- The Washington Times - Thursday, May 16, 2002

Springfield is known for its traffic, but the Fairfax County Economic Development Authority is trying to give the home of the Mixing Bowl a new identity.
The agency says work will be completed this summer on an "incubator" in Springfield that will house up to 12 start-up and early stage companies that use computers to further biotechnology research.
The first companies could lease space at the facility as early as June, opening Springfield's door to the technology industry. Technology and telecommunications firms have proliferated along the Dulles Toll Road, but that growth has not spread to other areas of Fairfax County. The economic-development agency cited an estimated 750 technology companies along the toll road but only 50 firms in Springfield last year.
"This all started out as a way to revitalize an area. What we want to have happen in Springfield is to change the nature of the area's economy," said Gerald L. Gordon, chief executive of the Fairfax County Economic Development Authority (FCEDA).
At incubators, companies pay rent in return for small spaces, guidance on running their businesses and secretarial help.
The new incubator, called the Bioaccelerator, will occupy the second floor of a two-story building just off Interstate 95 near the Springfield Mall and the Franconia-Springfield Metro Station. The economic-development agency signed a five-year lease on the property in March.
In October, the agency contracted with Angle Technology Group, a British technology-management firm that opened its U.S. headquarters in Herndon two years ago, to find tenants for the incubator.
No companies have yet agreed to lease space in the 7,500-square-foot facility, which is still under construction.
The only other incubator run by the county agency, in Falls Church, opened in 2000 to nurture start-up technology companies. Falls Church venture capital firm Milestone Equity Partners will earn $1.2 million from the FCEDA over three years to operate that facility. Three companies have graduated from the incubator and three have failed, Milestone managing partner Nelson Cooney said.
But the rapid growth at the Falls Church facility isn't expected in Springfield.
The FCEDA will spend $1.5 million during the next three years to support the Springfield incubator. Some of the money will go toward building improvements, but the bulk of it will go to Angle Technology Group to run the facility.
The start-up is the first U.S. incubator that Angle Technology will operate.

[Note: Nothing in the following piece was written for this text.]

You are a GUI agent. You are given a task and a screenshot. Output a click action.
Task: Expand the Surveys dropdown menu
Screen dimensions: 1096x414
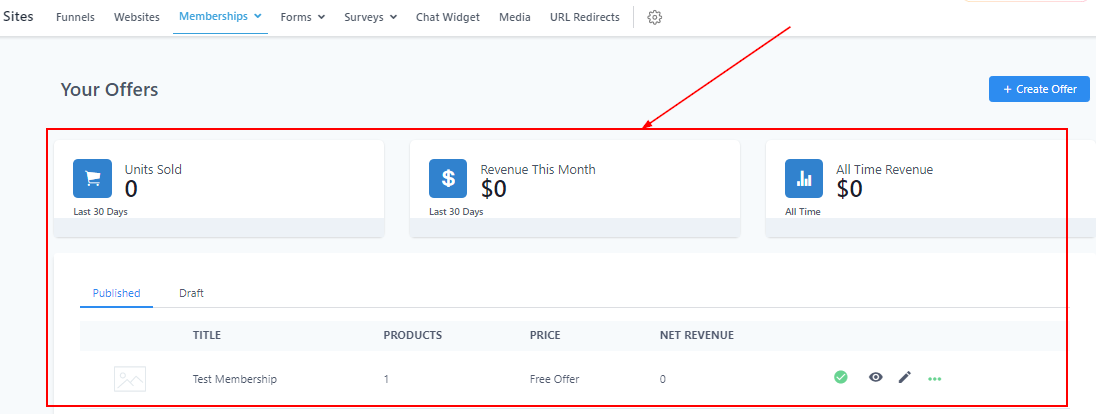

It is not clear how many jobs the companies in the incubator will generate, but the biotechnology firms there are expected to grow slowly, said Brian R. Smith, principal executive at Angle Technology.
"This is not a situation where we will hurry up their growth, get them venture capital and move them out. It's a much more deliberate approach [than with other tech companies]," Mr. Smith said.
Mr. Gordon said it could be five years before companies in the program hire enough workers to have an impact on the local economy.
"Biotech has a very long growth curve," he said.
The Springfield incubator's growth also could be slowed by competition for biotech companies from Maryland. That state has worked for years to develop a cluster of medical-technology firms along Interstate 270, and nearly 300 biotech firms are operating in the state, according to MdBio, a nonprofit agency in Frederick, Md., that promotes the commercial development of biotechnology.
Maryland has the nation's third-largest cluster of biotech companies, behind California and Massachusetts, according to a report released in December by accounting firm Ernst & Young LLP.
Another project that could contribute to Springfield's economic base is a medical education campus that Northern Virginia Community College is building near the incubator.
The $25 million, 127,000-square-foot campus should open late next year and will offer medical training and education for up to 5,000 students.
The college purchased the 5.9-acre tract in 1999.
"Springfield has been a pass-through community, but the area seemed to us ready for an explosion of development," said Charlene Connolly, provost of Northern Virginia Community College's medical education campus.